» Study material
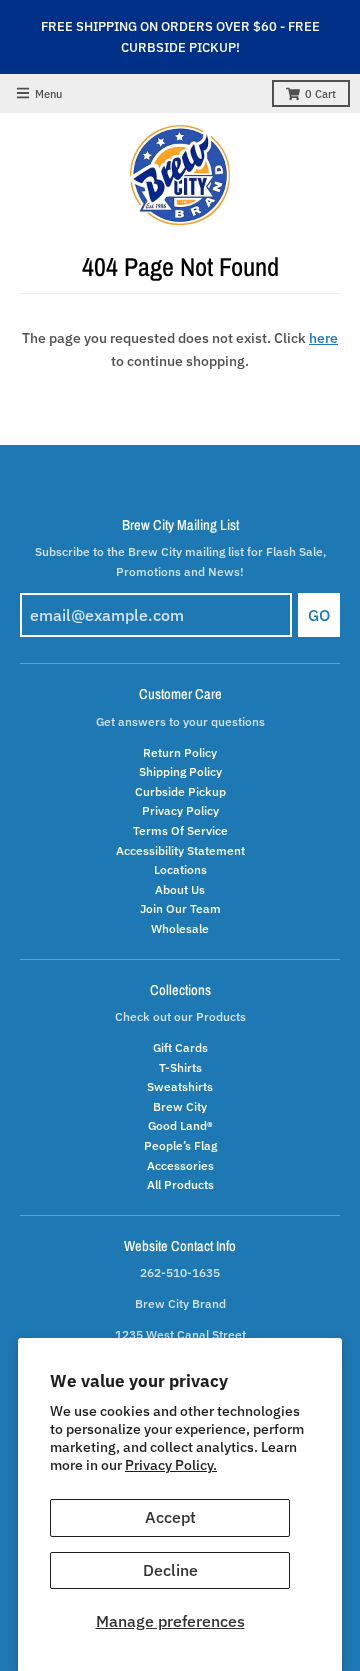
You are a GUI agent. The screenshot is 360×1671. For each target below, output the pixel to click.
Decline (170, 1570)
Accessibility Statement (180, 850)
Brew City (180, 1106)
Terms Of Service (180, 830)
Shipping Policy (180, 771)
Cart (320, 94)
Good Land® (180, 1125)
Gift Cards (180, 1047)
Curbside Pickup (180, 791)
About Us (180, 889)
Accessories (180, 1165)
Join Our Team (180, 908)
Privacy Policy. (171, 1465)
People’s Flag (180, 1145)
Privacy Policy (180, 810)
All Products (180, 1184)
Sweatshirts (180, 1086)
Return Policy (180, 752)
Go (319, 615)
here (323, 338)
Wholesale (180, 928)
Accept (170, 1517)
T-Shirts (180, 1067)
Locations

» What to do
In the entries above, find the line with "Decline (170, 1570)", then retype it and every line after it exactly.

» Answer area
Decline (170, 1570)
Accessibility Statement (180, 850)
Brew City (180, 1106)
Terms Of Service (180, 830)
Shipping Policy (180, 771)
Cart (320, 94)
Good Land® (180, 1125)
Gift Cards (180, 1047)
Curbside Pickup (180, 791)
About Us (180, 889)
Accessories (180, 1165)
Join Our Team (180, 908)
Privacy Policy. (171, 1465)
People’s Flag (180, 1145)
Privacy Policy (180, 810)
All Products (180, 1184)
Sweatshirts (180, 1086)
Return Policy (180, 752)
Go (319, 615)
here (323, 338)
Wholesale (180, 928)
Accept (170, 1517)
T-Shirts (180, 1067)
Locations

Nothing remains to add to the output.